JimFive: I think that would still only cover a fraction of the problems caused by memory overwrites. If you’re going to implement the amount of type-bookkeeping that it would require, I think you’d be better off moving to a typesafe language. Strong typing doesn’t have to be painful to program with; I’m thinking of languages with relatively complete type systems and type inference (ML being the canonical example). This will catch most of these errors at compile time, which is worlds better than any runtime checking.

On the one hand, we do need “unsafe” languages like C for low-level work. On the other hand, most of the code written in the world isn’t doing low-level work.

Kevin Nickerson • May 23, 2009 3:15 PM

Bah. If they wanted to improve C programs they’d A) Get a copy of PCLint and fix the headers supplied by MS for C/C++ to the top warning levels and B) Change all the ‘safe’ functions that take ‘the number of elements’ and make them take the size in bytes so we can use sizeof without needing a magic divide.

I must admit I hadn’t realized they have a strcpy_s, we made a str_copy function 15 years ago that works like that. Probably the single biggest bug reducer we’ve ever done other than insisting on a clean lint.

Clive Robinson • May 23, 2009 4:25 PM

@ Wim L

“This will catch most of these errors at compile time, which is worlds better than any runtime checking.”

Unfortunatly compile time checking can not catch most clases of malicious code nor does it check code that is to be linked at run time.

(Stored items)
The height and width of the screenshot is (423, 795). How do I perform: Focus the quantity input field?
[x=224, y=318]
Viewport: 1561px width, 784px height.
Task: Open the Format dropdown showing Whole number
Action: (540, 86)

WHAT YOU WILL DO:
(A) Rewrite the forum thread between "Kevin Nickerson •" and "at run time.", inclusive, putting "run-time verification" in place of "runtime checking".
(B) Translate this sentence from the forum thread into Spanish: "On the other hand, most of the code written in the world isn’t doing low-level work."
Rely on the forum thread alone.

ANSWERS FOR EACH ITEM:
(A)
Kevin Nickerson • May 23, 2009 3:15 PM

Bah. If they wanted to improve C programs they’d A) Get a copy of PCLint and fix the headers supplied by MS for C/C++ to the top warning levels and B) Change all the ‘safe’ functions that take ‘the number of elements’ and make them take the size in bytes so we can use sizeof without needing a magic divide.

I must admit I hadn’t realized they have a strcpy_s, we made a str_copy function 15 years ago that works like that. Probably the single biggest bug reducer we’ve ever done other than insisting on a clean lint.

Clive Robinson • May 23, 2009 4:25 PM

@ Wim L

“This will catch most of these errors at compile time, which is worlds better than any run-time verification.”

Unfortunatly compile time checking can not catch most clases of malicious code nor does it check code that is to be linked at run time.

(B) Por otro lado, la mayor parte del código escrito en el mundo no realiza trabajo de bajo nivel.